Activity:
Down to the last line, write out the entries below exactly and omit all pictures.

----- Supplied material

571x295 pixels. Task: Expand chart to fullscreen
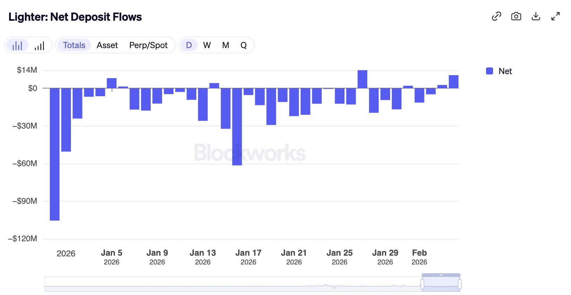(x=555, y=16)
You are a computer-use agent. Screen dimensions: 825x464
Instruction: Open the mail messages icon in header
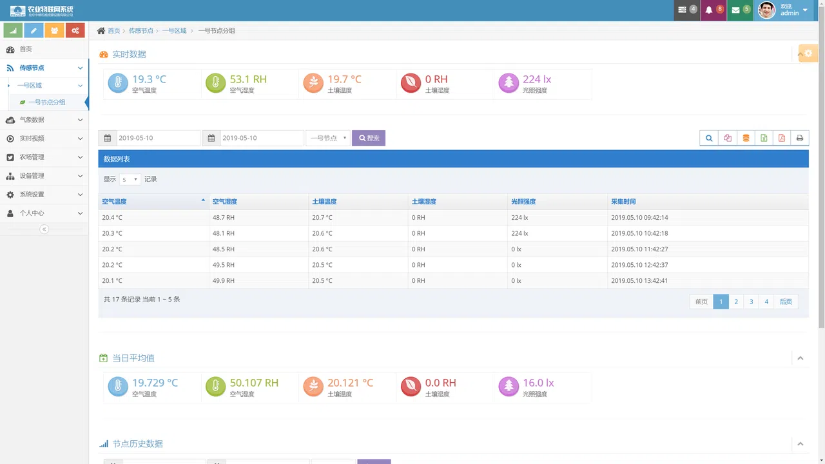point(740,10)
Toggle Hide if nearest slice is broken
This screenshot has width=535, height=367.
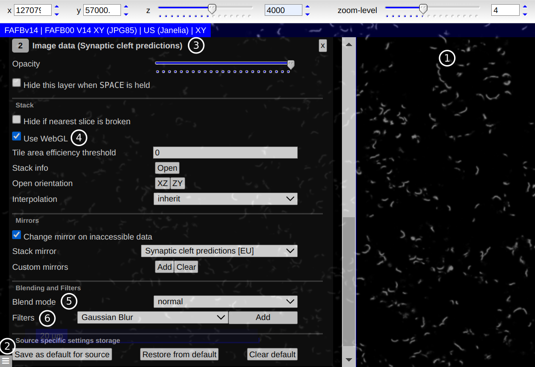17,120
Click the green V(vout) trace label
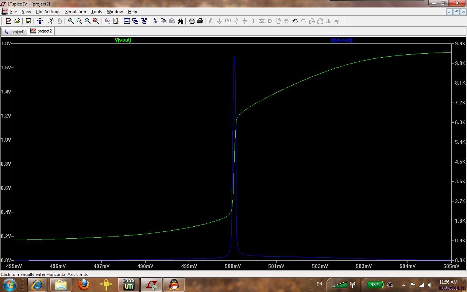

----------

Solution:
571x295 pixels. Task: Expand chart to fullscreen
(x=555, y=16)
You are a computer-use agent. Screen dimensions: 825x464
Instruction: Open the mail messages icon in header
point(740,10)
Toggle Hide if nearest slice is broken
This screenshot has width=535, height=367.
17,120
Click the green V(vout) trace label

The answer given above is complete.